Our natural paw paw patch is along our creek bed and is very wet most of the time. They spread through their root system and take over very easily. The tricky part of raising paw paws is that the animals love them just as much as people. When ripe, they fall from the trees, this is what the animals count on. We go out and shake the tree, when fruit falls it is almost ripe. The skin will be soft and turn a darker color as it ripens.

The taste is similar to a banana or a mango. Most either love it or could leave it. There are many recipes out there that are good and most say the less you heat or cook a paw paw the better. This is a delicate fruit that needs to be used within a short window or you will not like the results.

The Reese grandkids call Matt's Dad "PaPa" and he takes great joy in harvesting the native crop with his grandchildren and even daughter-in-laws like me. We think the name PaPa’s Paw Paws is here to stay.

This is what the fruit  looks like on the tree.

You can see the typical size of the fruit when harvested.

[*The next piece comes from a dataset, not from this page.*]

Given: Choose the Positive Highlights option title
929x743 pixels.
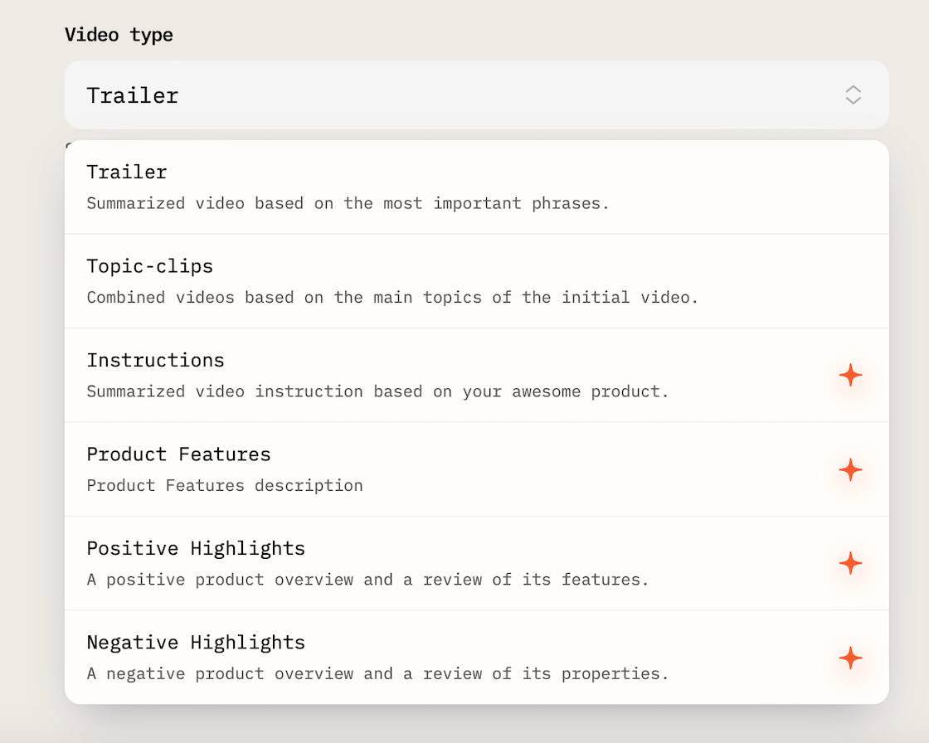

We have trees of all sizes but this is
the average size of our fruiting trees.

Wednesday, August 10, 2011

Ohio Hosts the National Christmas Tree Convention

It is official, the National Christmas Tree Convention is underway in Ohio. What an honor to host this convention. Ohio is making the Christmas Tree industry proud. David was a two term president of the Ohio Christmas Tree Association and now serves as the VP. We are already finding new things to bring back for you our customers. How does a mat that will protect your flooring if you over flow your tree stand with too much water sound? I know Matt and Kristin Reese already have one ready for use this tree season. No more wet flooring in our house!
The Reese family will be taking turns at the convention learning new ways to make our farm an even better experience for you and your family and friends. This year marks the 50th year of the Ohio Christmas Tree Association (OCTA).

Tuesday, June 28, 2011

Let the Shearing Begin

The Reese men and women are busy getting the trees sheared and mowed so that you will have the perfect Christmas Tree in a few months. Christmas is less than 6 months away! Each tree would not have its perfect shape if it was not sheared each year. The trees we planted this spring will not be seared but everything else will be sheared by hand using a very sharp knife. Enjoy these photos of before and after.
 This is a white pine in the field with out being sheared.
 This is the same white pine after is was sheared.
Dave Reese the shearing pro works at shaping the tree. This takes years of practice and a strong shoulder.

Monday, April 11, 2011

Tree Planting 2011

The trees were picked up in these boxes in the morning.

Each tree has a hole drilled by this auger.
Campbell is learning how the whole process works from the expert "PaPa" Dave Reese.

You can see how large the roots of this sapling are. Good soil, healthy roots and the perfect amount of rain will make this little tree grow about 1 foot each year. The first year the growth will be a less as the little sapling puts all its energy into survival.

      By the end of the weekend over  2,800 new trees have been planted by big and little hands. In about 7 years these trees will be ready for our customers.